(Available data)
* * * *

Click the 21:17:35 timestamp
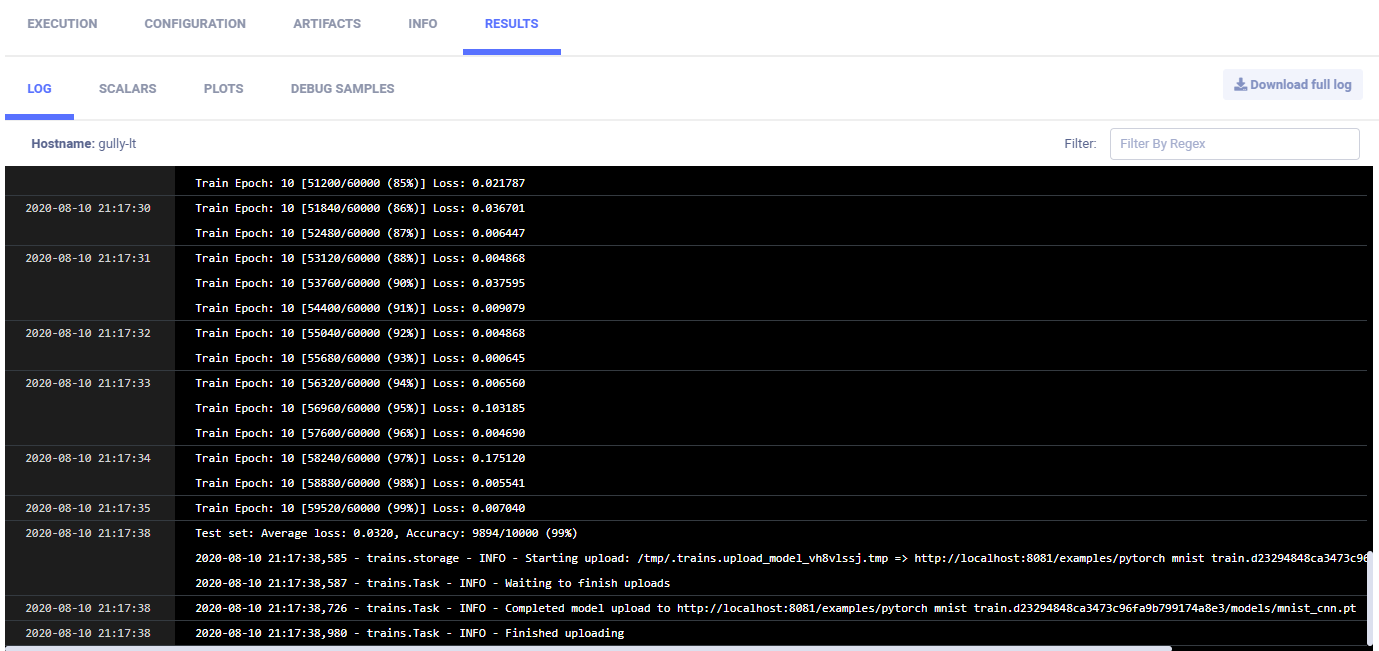The height and width of the screenshot is (651, 1379). tap(88, 508)
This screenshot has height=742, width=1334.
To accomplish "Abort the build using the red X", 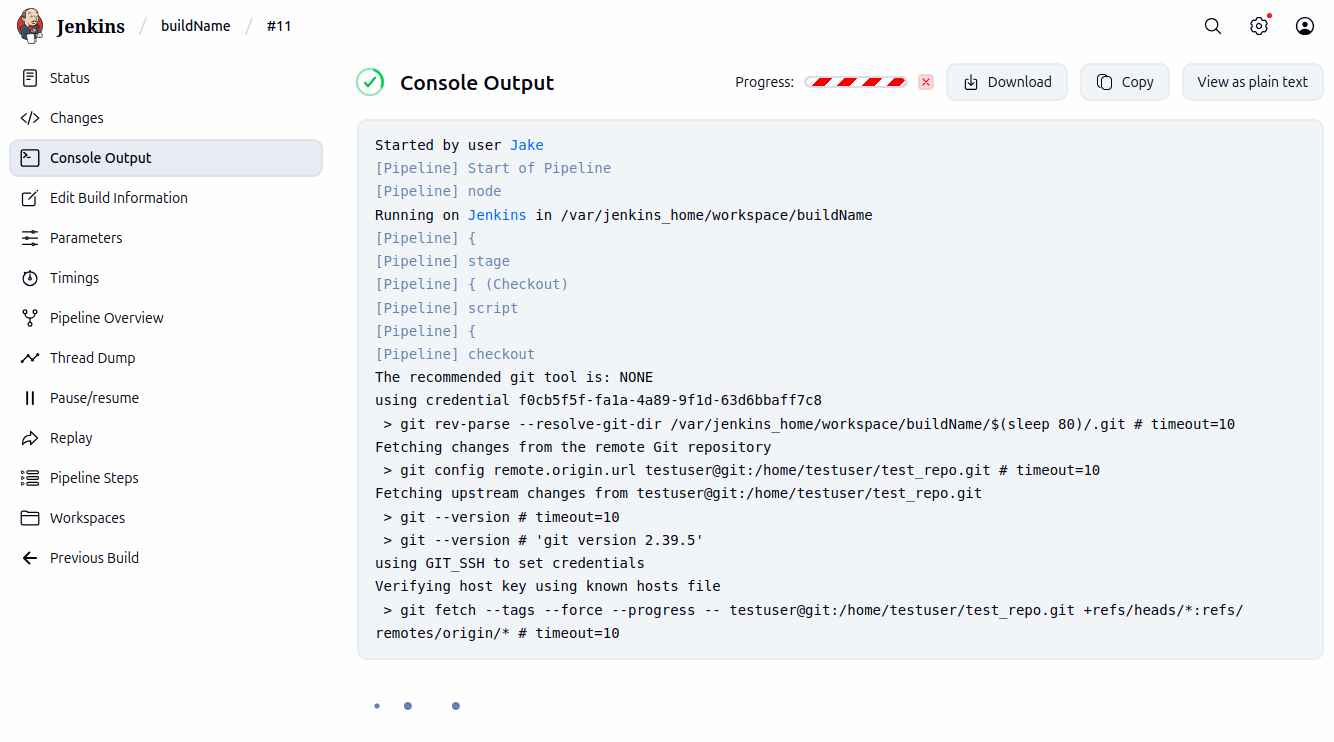I will coord(925,82).
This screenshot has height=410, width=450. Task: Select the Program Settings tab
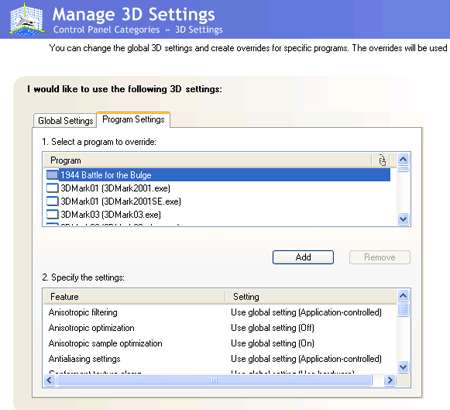point(133,119)
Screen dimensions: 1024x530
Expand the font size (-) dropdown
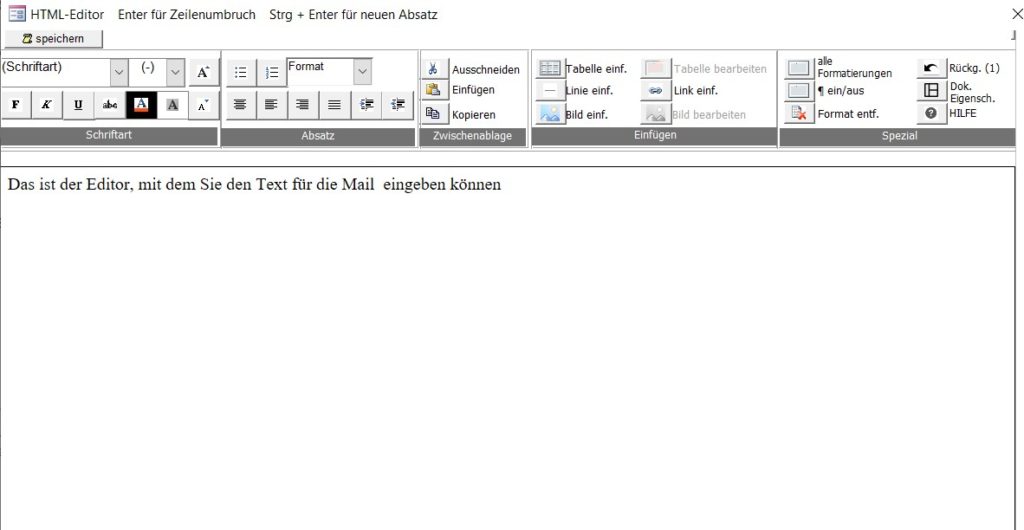175,72
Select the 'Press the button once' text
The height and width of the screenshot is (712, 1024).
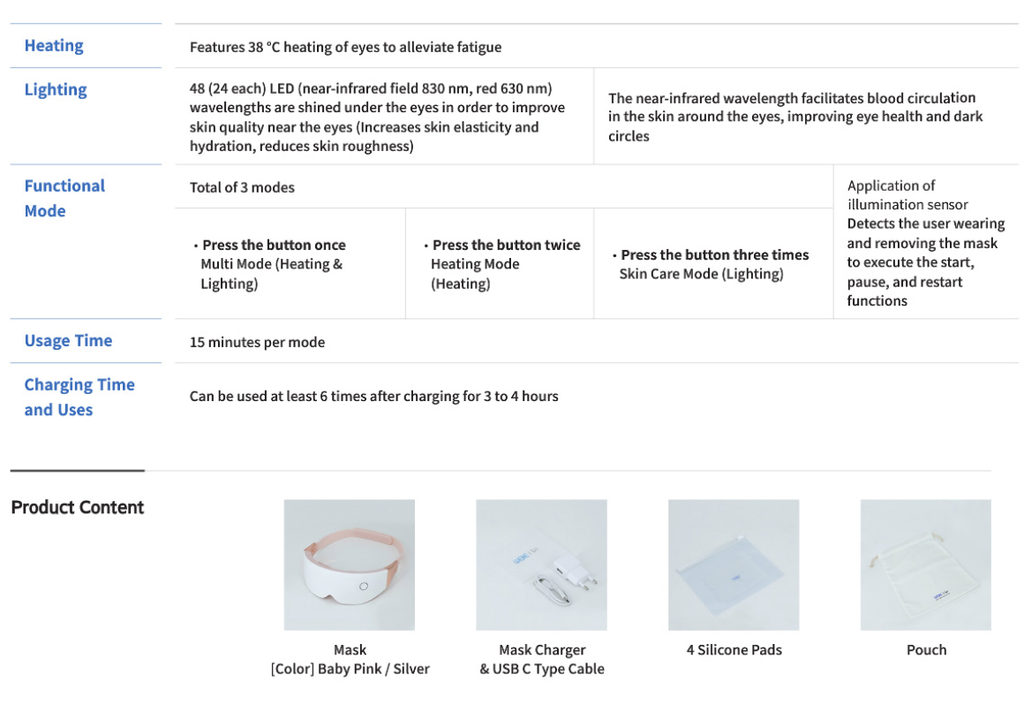click(x=274, y=245)
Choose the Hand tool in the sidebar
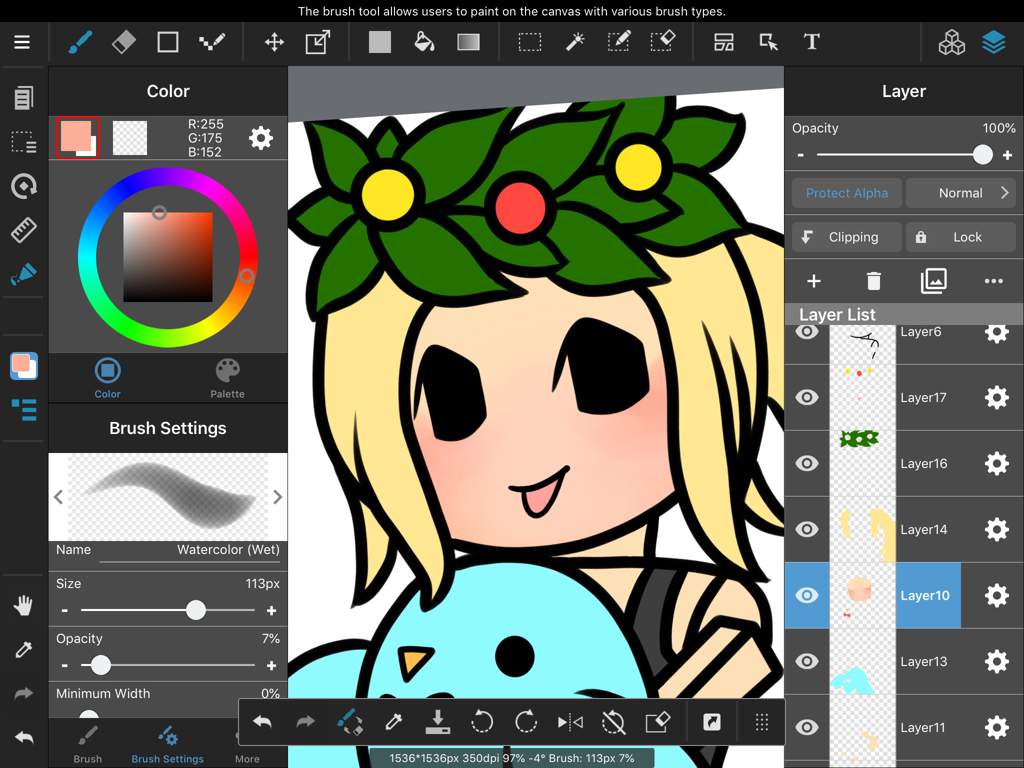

* * * *

Once you find the line containing "The height and width of the screenshot is (712, 1024).", transcribe it and each line after it to the end of the records exactly, and leave out the pictures.

The height and width of the screenshot is (712, 1024).
click(x=274, y=245)
Choose the Hand tool in the sidebar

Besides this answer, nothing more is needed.